*Задания к упражнению*.
**a)** Выведите дословно отрывок из фрагмента о Зощенко, начиная со слов «Высказав это странное» и продолжая до слов «замещаю пролетарского писателя.».
**b)** Ответьте на вопросы по фрагменту о Зощенко:
(i) Кем называет себя Зощенко в признании из статьи «О себе, о критиках и о своей работе»?
(ii) Сколько раз Зощенко повторяет слово «пародирую»?
(iii) Что преимущественно собрал Зощенко в книге «Письма к писателю»?

*Предложенный фрагмент*.
====================

Если бы Пушкин… — страница 44 из 148

Поклонникам Зощенко, его защитникам, людям, немало сил положившим на то, чтобы реабилитировать Зощенко в глазах советской общественности, представлялось совершенной аксиомой, что зощенковский стиль – это не что иное, как инструмент сатиры, едва ли не самый действенный инструмент, с помощью которого Зощенко так талантливо, так убийственно разоблачает, дискредитирует мещанина. Выходило очень гладко.

Но сам Зощенко глядел на это иначе.

Не имея привычки вдаваться в какую бы то ни было полемику насчет смысла и целей своей литературной работы, он однажды все-таки высказался на эту тему. Кратко отметив, что критика заблуждается на его счет, отводя ему роль фельетониста, глумящегося над невежеством и косноязычием своих персонажей, он слегка приоткрыл свой собственный взгляд на свою роль, на свое особое место в литературном процессе:

...

Я только хочу сделать одно признание. Может быть, оно покажется странным и неожиданным. Дело в том, что я – пролетарский писатель.

«О себе, о критиках и о своей работе»

Высказав это странное признание, Зощенко тут же спохватился и поспешно поправился:

...

Вернее, я пародирую своими вещами того воображаемого, но подлинного пролетарского писателя, который существовал бы в теперешних условиях жизни и в теперешней среде…

Я только пародирую. Я временно замещаю пролетарского писателя.

Там же

Но хотя Зощенко дважды повторяет слово «пародирую», создается впечатление, что, невольно проговорившись («я – пролетарский писатель»), он делает вид, что просто оговорился. И тут же спешит извиниться, загладить эту свою бестактную оговорку. Он словно бы сам испугался многозначительности того признания, которое вырвалось у него ненароком.

Нет, это не была оговорка.

Это не была даже метафора.

Вот почему для Зощенко было так важно, что «дикий» читатель воспринял его не так, как воспринимала критика.

Этот читатель воспринял Зощенко именно как «пролетарского писателя», всерьез описывающего его «пролетарскую» жизнь. Он воспринял его комические истории всерьез. Не как казусы и курьезы, а как маленькие драмы и трагедии, как поучительные – иногда веселые, а иногда грустные – «случаи из жизни». Он воспринял его в том качестве, в каком всякий российский читатель воспринимает своего писателя: в качестве отобразителя и учителя жизни. Именно поэтому он «предлагает ему сюжеты» и «запрашивает его как жить».

«Письма к писателю» имели для Зощенко огромное значение, потому что они подтверждали: настоящий, подлинный его читатель воспринимает его совсем не так, как читатель-интеллигент (критика). И вся штука в том, что именно он, вот этот самый «дикий» читатель, и воспринимает его правильно Так, как он с а м хотел бы, чтобы его воспринимали.

Но это была не единственная и, пожалуй, даже не главная причина, побудившая его собрать эти письма в книгу. Тут была и другая, куда более важная цель.

В этой книге Зощенко собрал не просто письма своих читателей, а преимущественно их литературную продукцию.

...

Эти письма главным образом написаны особой категорией читателя. Это, по большей части, читатель, желающий влиться в «великую русскую литературу». Это сознательные граждане, которые задумались о жизни, о своей судьбе, о деньгах и о литературе.

====================

*Собранные данные*.
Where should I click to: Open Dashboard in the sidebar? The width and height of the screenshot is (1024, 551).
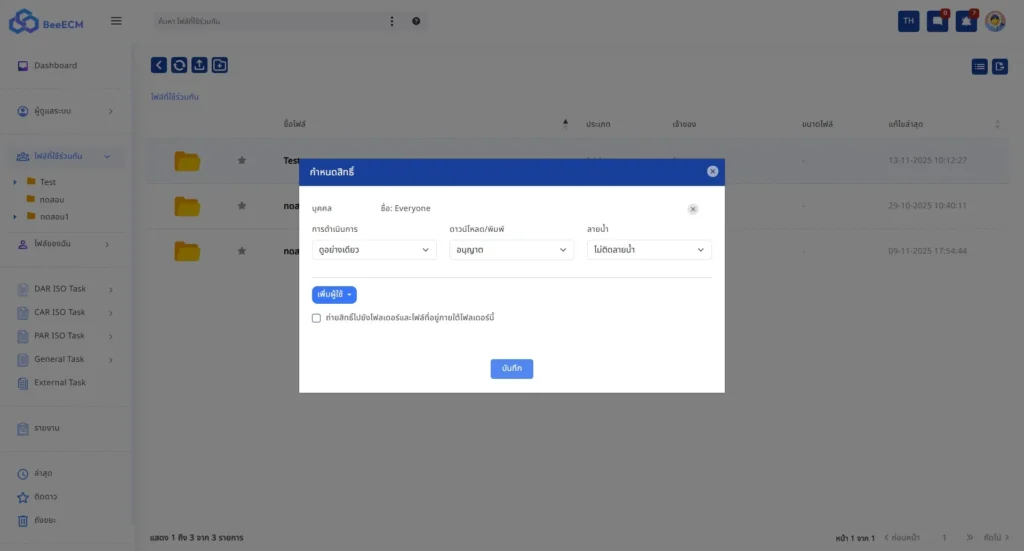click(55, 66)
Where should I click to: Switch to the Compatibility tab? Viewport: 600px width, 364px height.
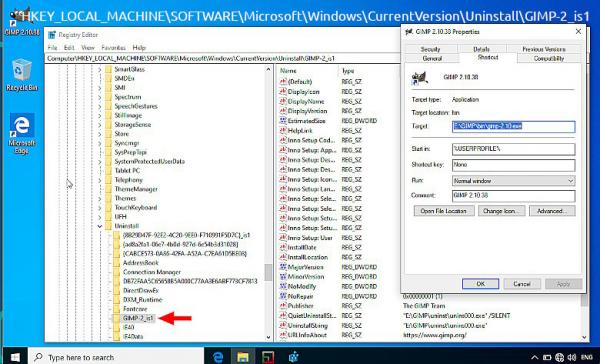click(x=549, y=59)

====================

*Ответы к заданиям*.
**a)**
Высказав это странное признание, Зощенко тут же спохватился и поспешно поправился:

...

Вернее, я пародирую своими вещами того воображаемого, но подлинного пролетарского писателя, который существовал бы в теперешних условиях жизни и в теперешней среде…

Я только пародирую. Я временно замещаю пролетарского писателя.

**b)**
(i) Пролетарским писателем.
(ii) Дважды.
(iii) Литературную продукцию своих читателей.